Hardly a minute later, Isendrin lost all sense of direction. 

“They say bits of the city go missing at night,” said Menentor as he led them on.  “The streets reshape themselves as the mist comes in.  If you let your house out of sight, it will move, and you’ll never find it again.”

Isendrin wrapped a scarf over his nose, but the smog still stung his eyes.  He could hardly see twenty feet before him.  Narrow streets hemmed them in on either side, wooden planks above completing the trap.  There was another street above his head, above that, another, and a fourth in some places.  Pekderzhun was not a city, it was a hive.

“What’s to say your house hasn’t vanished?” he said.

“Nothing,” replied Menentor, “But in two years it hasn’t run away yet.”

“I fear this city is built on such nonsense,” said Temith.  “Backward superstition only harms a people.”

Menentor came to a halt, glancing around.  “I don’t mean this as a rebuke to you, friend Caphro,” he muttered, leaning in close.  “You should all listen.  Don’t speak ill of the Pekderzhi or their ways.  We’re only here for a night, and I’d rather not have the Temple peering at us.  Yes?”

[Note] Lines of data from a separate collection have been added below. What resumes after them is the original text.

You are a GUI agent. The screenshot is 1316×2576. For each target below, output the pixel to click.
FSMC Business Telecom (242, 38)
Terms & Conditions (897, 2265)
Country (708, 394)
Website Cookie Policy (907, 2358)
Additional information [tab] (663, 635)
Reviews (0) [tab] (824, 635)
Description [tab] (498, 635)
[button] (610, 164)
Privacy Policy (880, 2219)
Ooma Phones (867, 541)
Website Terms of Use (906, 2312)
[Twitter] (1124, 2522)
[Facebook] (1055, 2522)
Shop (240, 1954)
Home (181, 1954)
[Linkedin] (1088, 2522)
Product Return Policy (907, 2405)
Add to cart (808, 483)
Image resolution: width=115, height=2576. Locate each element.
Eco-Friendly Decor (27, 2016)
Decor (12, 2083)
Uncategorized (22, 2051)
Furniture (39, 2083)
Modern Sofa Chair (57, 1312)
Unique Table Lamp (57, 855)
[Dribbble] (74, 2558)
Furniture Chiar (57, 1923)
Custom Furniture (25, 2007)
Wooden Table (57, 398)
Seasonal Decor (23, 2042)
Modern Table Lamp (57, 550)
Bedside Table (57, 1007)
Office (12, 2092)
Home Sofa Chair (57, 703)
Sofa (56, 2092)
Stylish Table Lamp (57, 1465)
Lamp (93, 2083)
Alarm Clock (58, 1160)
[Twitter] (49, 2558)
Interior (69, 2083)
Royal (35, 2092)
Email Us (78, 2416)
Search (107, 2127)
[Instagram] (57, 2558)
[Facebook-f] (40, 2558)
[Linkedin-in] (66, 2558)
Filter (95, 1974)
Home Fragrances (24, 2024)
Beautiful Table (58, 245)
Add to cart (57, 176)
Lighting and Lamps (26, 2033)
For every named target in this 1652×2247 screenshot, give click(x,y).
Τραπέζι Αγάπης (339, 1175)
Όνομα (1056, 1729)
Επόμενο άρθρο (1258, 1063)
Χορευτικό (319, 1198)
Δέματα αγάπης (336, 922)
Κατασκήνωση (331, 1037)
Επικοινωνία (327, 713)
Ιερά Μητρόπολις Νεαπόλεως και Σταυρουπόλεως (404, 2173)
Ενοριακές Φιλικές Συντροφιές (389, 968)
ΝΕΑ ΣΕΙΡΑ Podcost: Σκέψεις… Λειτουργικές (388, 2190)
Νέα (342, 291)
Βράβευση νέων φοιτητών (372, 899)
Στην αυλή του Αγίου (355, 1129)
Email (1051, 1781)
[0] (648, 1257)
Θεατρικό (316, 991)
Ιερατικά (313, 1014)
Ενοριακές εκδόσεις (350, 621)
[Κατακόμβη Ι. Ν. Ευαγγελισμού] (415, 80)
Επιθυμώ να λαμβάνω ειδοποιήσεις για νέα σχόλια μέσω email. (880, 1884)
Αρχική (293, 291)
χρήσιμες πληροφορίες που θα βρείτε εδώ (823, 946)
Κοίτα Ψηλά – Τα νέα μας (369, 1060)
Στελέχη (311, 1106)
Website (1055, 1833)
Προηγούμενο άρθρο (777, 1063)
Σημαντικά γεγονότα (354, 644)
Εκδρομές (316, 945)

Isendrin nodded, staring at Temith.  The Erluethan looked affronted.  He wasn’t a scholar, thought Isendrin.  He was a street preacher, a firebrand puritan masquerading as something better.  Imlon was a scholar.  Temith was a snake.

The street widened until they came to what Isendrin assumed to be a square: he could not see the buildings on either side.  Great braziers intended to dispel the mist only served to singe it.  The slick air clung to the exile’s unshaved cheeks.

“Side ‘way!  Side ‘way!  Give room!”

A commotion came over the square at the shout, people dashing away from the noise.  A hand fell on his shoulder.

“Come away, come!”

Menentor pulled him back just in time: horses came cantering out of the mist, a sizeable train of them, ridden by black-cloaked ghosts.  Even in the mist, they looked out of place.  Isendrin caught a flash of silver needlework in the clothing and the horses were big plains animals, not the ponies and mules of the marsh.  The people around them cowered away.

“Temple men?” he said as the horsemen receded.

“No,” said Menentor.  “Anthornadians.  They’ve had an embassy here for a few weeks now.”

“Arcani,” said Temith through gritted teeth.

“Say nothing against the Pekderzhi,” said Menentor, “But you can defame the Anthornadians as much as you wish.  There is no love for them here, especially not in these last weeks.  Some speak of war.”

“There is no love for arcani anywhere,” said Temith.

Isendrin had to stop himself from replying.  True, Emmaressians had no liking of Anthornadians, but through ignorance, not knowledge.  Temith probably knew just as little of them as he did, but at least Isendrin knew when to stop his mouth.

Menentor hurried them onward.  After trudging through the darkening streets for twenty minutes or more, he led them through a tiny dripping passageway and into a little yard.  A dead brazier stood in the centre; the clothes strung above from the three tiers of dwellings were still visibly damp.  The pathfinder led them up the stairs to the top, opened an unassuming door, and led them inside.  A few gloomy shapes, faces perhaps, observed from behind as they entered.  Isendrin was glad to shut the door on them, despite the pitch black of the room.